* _The task_
Could you report every line of the listing below that holds the word "Resilienz"?
Start of Data supplied
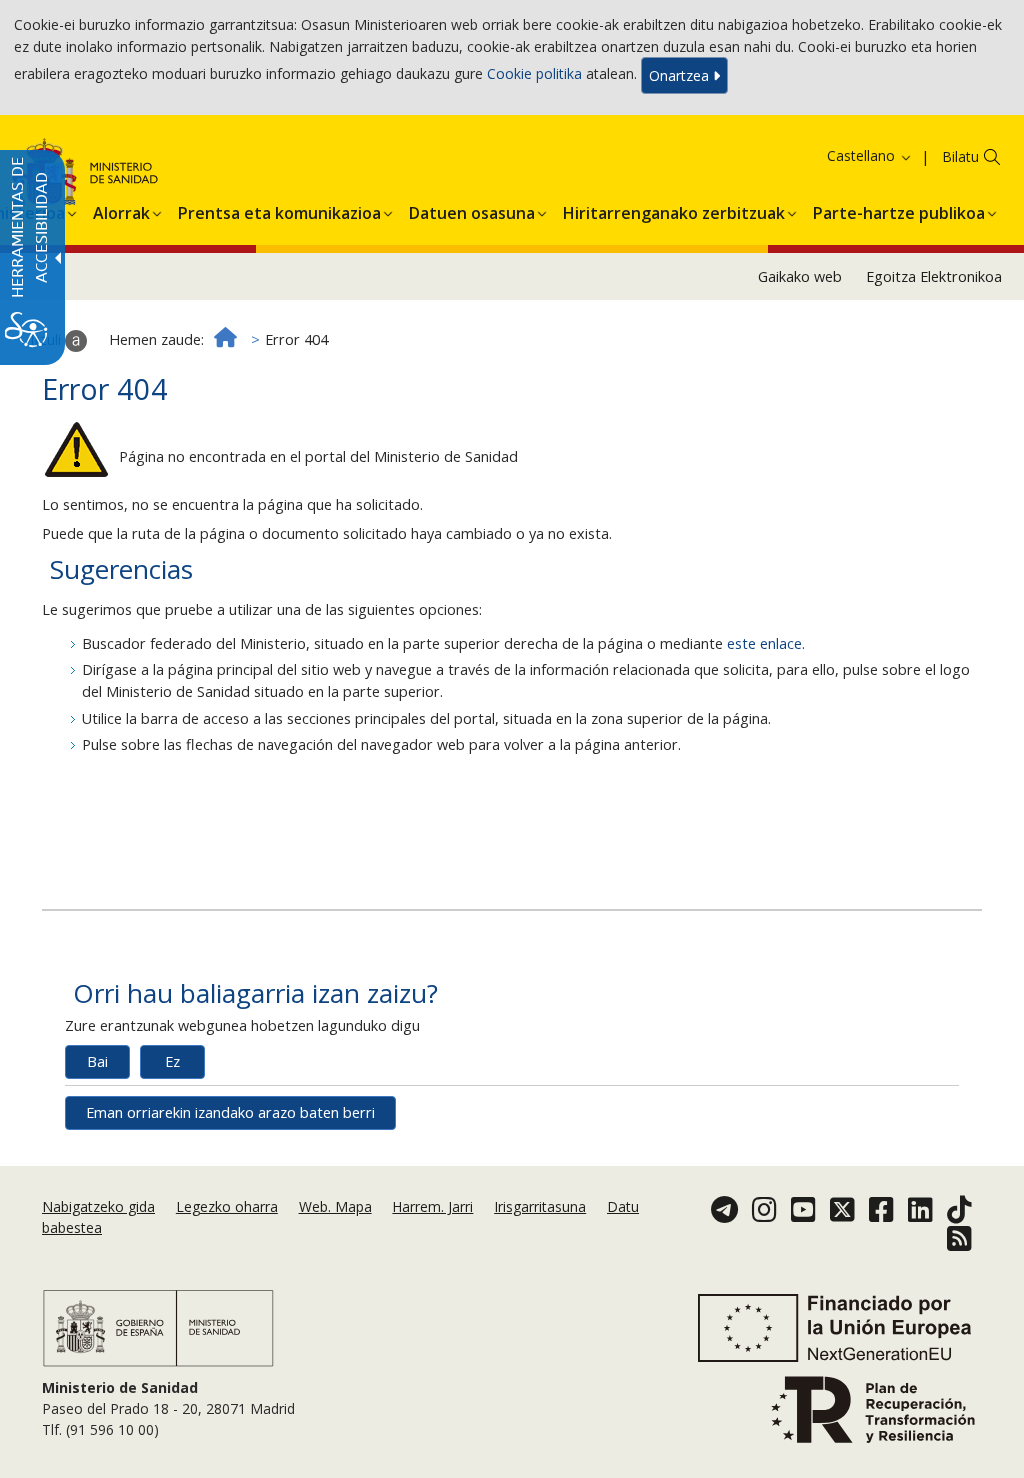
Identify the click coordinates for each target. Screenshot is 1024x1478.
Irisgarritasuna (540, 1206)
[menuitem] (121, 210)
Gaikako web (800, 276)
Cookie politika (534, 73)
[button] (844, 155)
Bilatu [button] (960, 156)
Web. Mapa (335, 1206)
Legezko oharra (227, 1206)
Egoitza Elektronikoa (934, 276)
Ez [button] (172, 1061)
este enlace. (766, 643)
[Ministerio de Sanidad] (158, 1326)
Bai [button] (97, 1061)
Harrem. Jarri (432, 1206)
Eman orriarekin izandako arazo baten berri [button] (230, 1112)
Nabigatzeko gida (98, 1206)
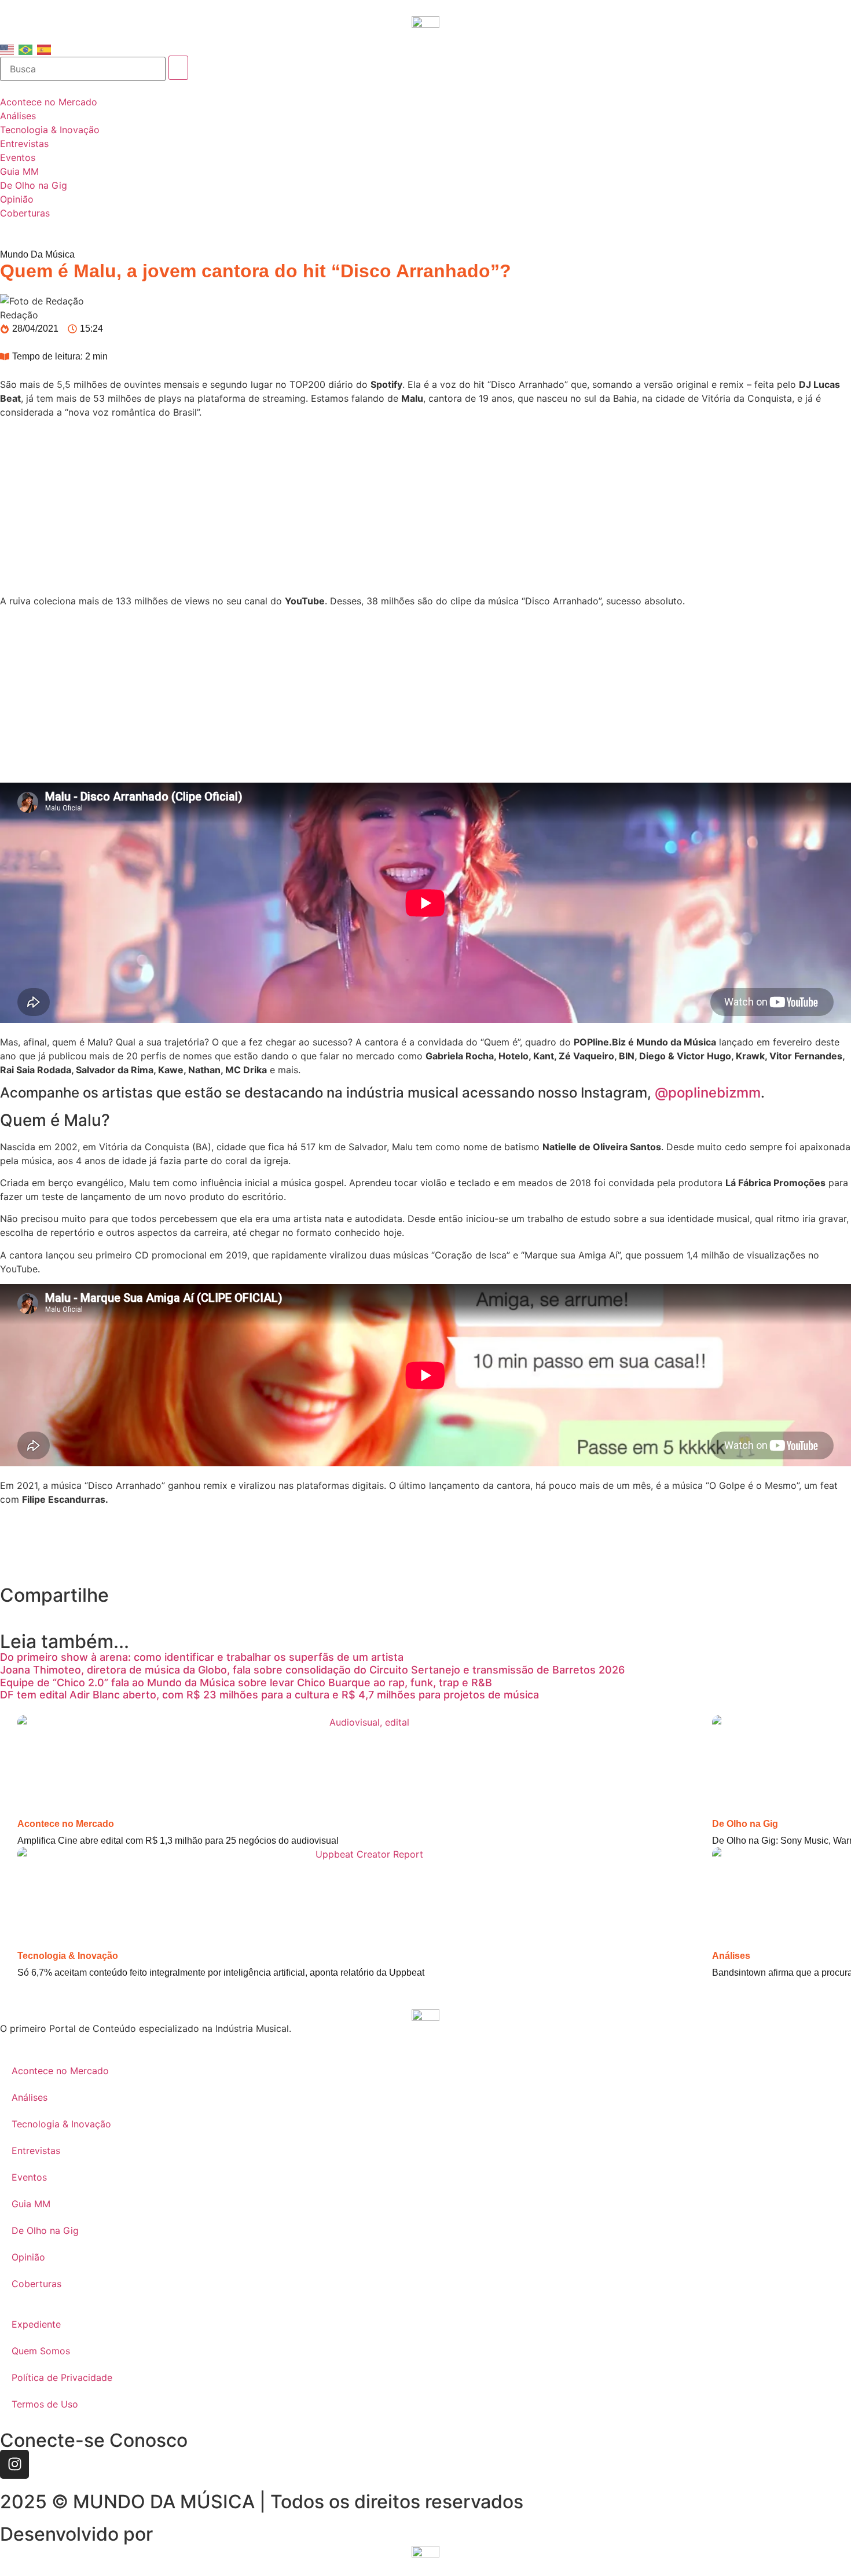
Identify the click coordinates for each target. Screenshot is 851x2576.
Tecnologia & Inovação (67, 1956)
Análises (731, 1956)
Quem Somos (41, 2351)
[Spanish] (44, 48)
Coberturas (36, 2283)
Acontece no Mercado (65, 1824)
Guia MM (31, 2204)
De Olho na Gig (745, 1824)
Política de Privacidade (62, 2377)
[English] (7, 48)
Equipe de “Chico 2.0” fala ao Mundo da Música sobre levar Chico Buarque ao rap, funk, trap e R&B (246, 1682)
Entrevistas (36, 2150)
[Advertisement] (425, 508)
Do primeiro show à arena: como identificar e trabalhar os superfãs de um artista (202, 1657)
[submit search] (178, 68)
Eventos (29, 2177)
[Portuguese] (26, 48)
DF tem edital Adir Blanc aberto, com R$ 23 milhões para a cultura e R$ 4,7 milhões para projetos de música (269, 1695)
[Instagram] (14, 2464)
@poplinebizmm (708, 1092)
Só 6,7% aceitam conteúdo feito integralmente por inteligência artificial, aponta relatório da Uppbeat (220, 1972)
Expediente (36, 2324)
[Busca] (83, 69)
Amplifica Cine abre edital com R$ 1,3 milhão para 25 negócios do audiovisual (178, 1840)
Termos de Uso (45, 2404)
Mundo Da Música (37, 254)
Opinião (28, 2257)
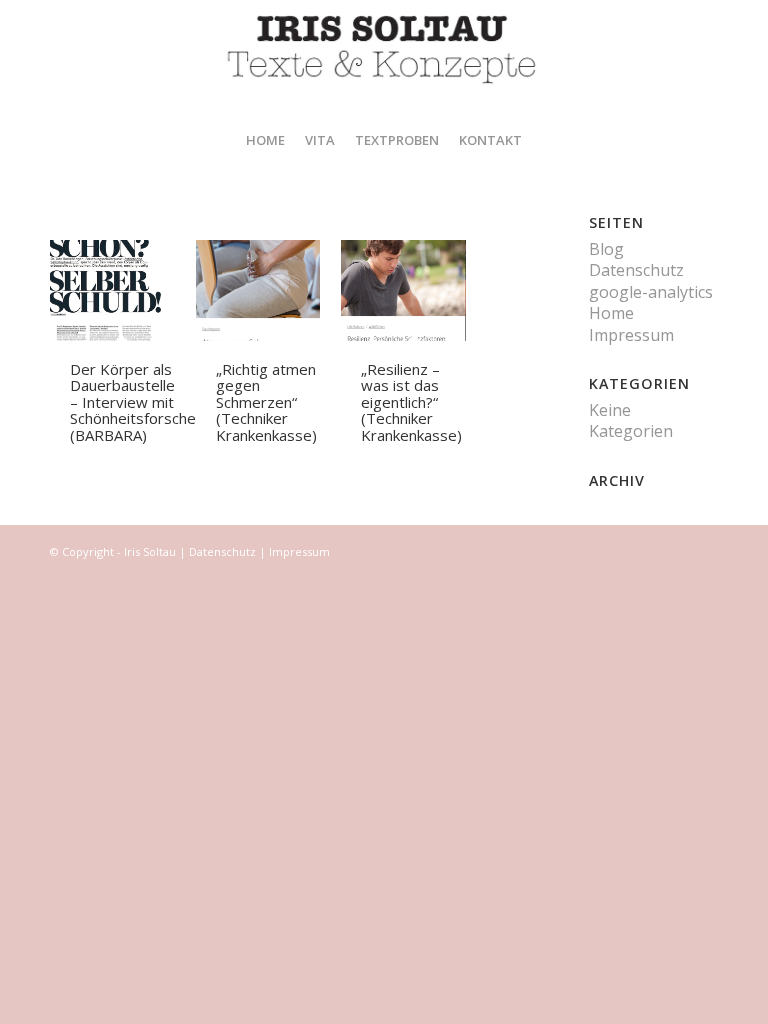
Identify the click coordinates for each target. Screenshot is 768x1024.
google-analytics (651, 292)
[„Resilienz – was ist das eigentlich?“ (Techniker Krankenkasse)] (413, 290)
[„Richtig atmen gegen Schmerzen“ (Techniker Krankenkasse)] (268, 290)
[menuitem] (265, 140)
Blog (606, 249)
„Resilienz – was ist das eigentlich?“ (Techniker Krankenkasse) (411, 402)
End of Data supplied
* _Output for this task_
[„Resilienz – was ist das eigentlich?“ (Techniker Krankenkasse)] (413, 290)
„Resilienz – was ist das eigentlich?“ (Techniker Krankenkasse) (411, 402)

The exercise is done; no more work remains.